# IELTS and subclass 189 Visa



## Manjyot (Jan 4, 2013)

Hello Friends,

Today i have received my ielts result with an overall score of 7.5.
Listening - 8.5
Reading - 7.5
Writing - 6.5
Speaking - 7.5

For subclass 189 i should be scoring a minimum of 7 in each section but couldn't clear writing. Is there anything that can be done at this stage or do i have to write ielts again.


----------



## kmann (Mar 13, 2013)

Manjyot said:


> Hello Friends,
> 
> Today i have received my ielts result with an overall score of 7.5.
> Listening - 8.5
> ...


If you cannot claim 60 points without getting 7 in each section,then I am afraid there is nothing you can do other than siting for exam again or apply for remark


----------



## Manjyot (Jan 4, 2013)

kmann said:


> If you cannot claim 60 points without getting 7 in each section,then I am afraid there is nothing you can do other than siting for exam again or apply for remark


But I believe for overall band of 7 you will get 10 points.. I have 7.5 band and my total points comes to 65..


----------



## madrag (Mar 12, 2013)

you have to get 6 points in each to qualify, 7 in each to claim 10 points and 8 in each to claim 20. so, if your total is 55, you can apply for state sponsorship which gets you additional 5 points to reach 60. else you have to rewrite ielts and get 7 in all the sections.

one more thing is to claim partner qualifications. i.e., ACS for partner will give you additional 5 points.


----------



## kmann (Mar 13, 2013)

Manjyot said:


> I have 7.5 band and my total points comes to 65..


I assume you meant to say with 7 in each you will get 65 points, without 7 in each 55......You can try for state nomination to get 5 points and then you can submit your EOI even with 6 in each module


----------



## Manjyot (Jan 4, 2013)

There has been some miscalculation.. actually currently my points are as follows:

1. Age 28 (30 points)
2. Education MBA (15 Points)
3. Work experience 8 years 1 month ( 15 points) 

So currently my points are 60.

Please let me know if still there's any hope??


----------



## Sunlight11 (Apr 27, 2013)

May be you can try for a review but will take about 2 months I guess.. it's better to learn the writing techniques (Might take a month at best) and sit for it again, u can get 7.0 without much hassle.


----------



## madrag (Mar 12, 2013)

Manjyot said:


> There has been some miscalculation.. actually currently my points are as follows:
> 
> 1. Age 28 (30 points)
> 2. Education MBA (15 Points)
> ...


yes, you have the pass mark. now all you need to do is submit EOI and get a 189 invitation.


----------



## kmann (Mar 13, 2013)

Manjyot said:


> There has been some miscalculation.. actually currently my points are as follows:
> 
> 1. Age 28 (30 points)
> 2. Education MBA (15 Points)
> ...


You got the 60 points you require dude...Why are you concerned about getting 7 in each section of IELTS. you just need 6 in each module to qualify for any VISA category.Since you already have 60 points,you dnt have to worry at all.Just go and submit your EOI. IF you want additional points such as 5 for SS so that your EOI gets picked up earlier then others,apply for SS.

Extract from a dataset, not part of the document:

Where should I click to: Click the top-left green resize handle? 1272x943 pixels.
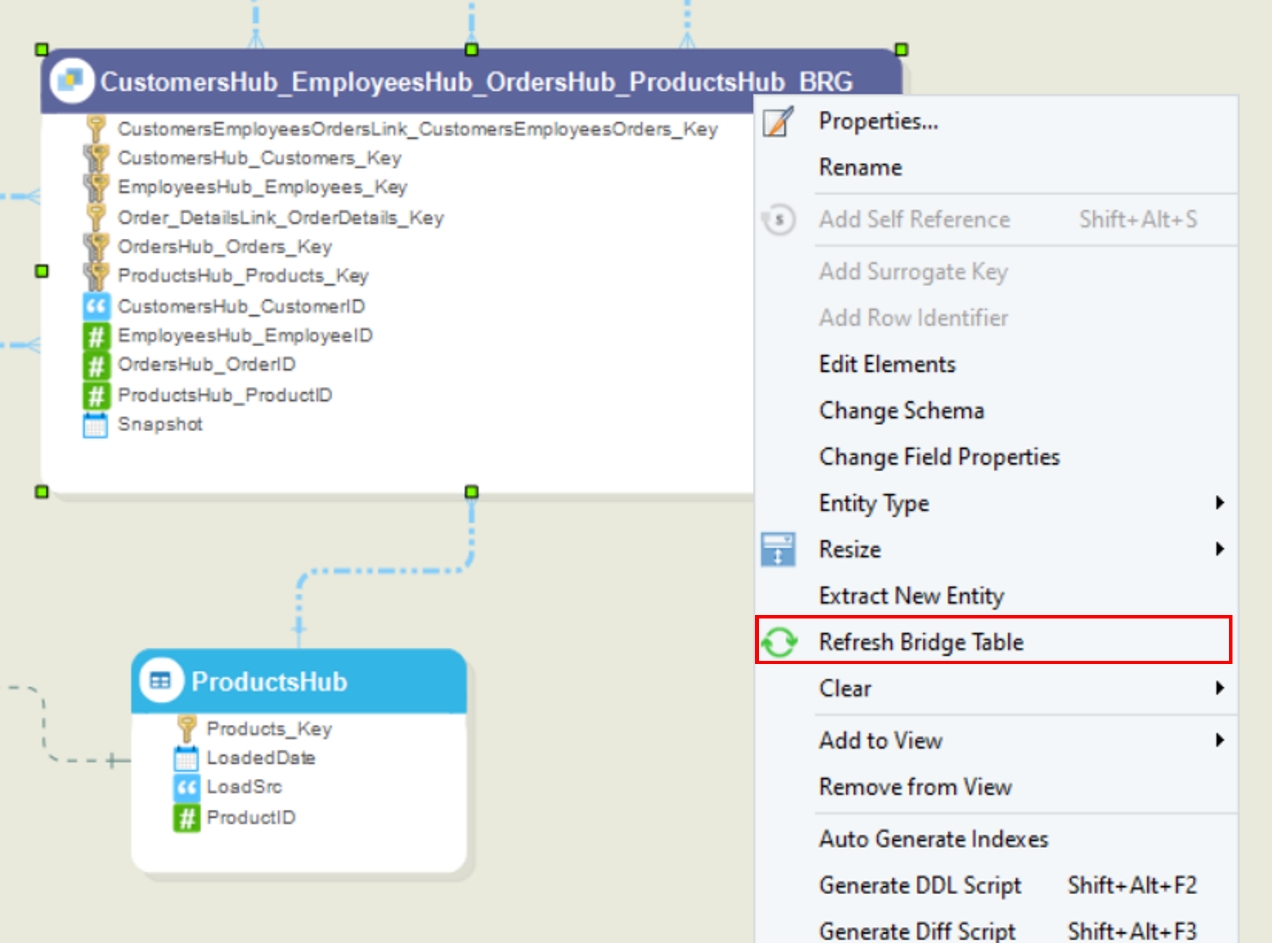point(41,49)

Still you are fine with 60 points,If I were you, I would have submitted my EOI.I guess you know EOI's are picked on first come first serve basis


----------



## kmann (Mar 13, 2013)

Manjyot said:


> There has been some miscalculation.. actually currently my points are as follows:
> 
> 1. Age 28 (30 points)
> 2. Education MBA (15 Points)
> ...


Sorry forgot to mention,submit EOI after +ve assessment from ACS. All the best
Cheers


----------



## Manjyot (Jan 4, 2013)

Yes I am awaiting skills assessment result by this month end..have submitted it on 4th of april.


----------



## Manjyot (Jan 4, 2013)

madrag said:


> yes, you have the pass mark. now all you need to do is submit EOI and get a 189 invitation.


Are you sure?? I read somewhere that for business analyst minimum requirement is 7 in each to qualify.. not sure how far this is correct..


----------



## madrag (Mar 12, 2013)

7 is required for Victoria SS. not for 189.
to be clear, with SS you will lodge a 190 visa not 189.


----------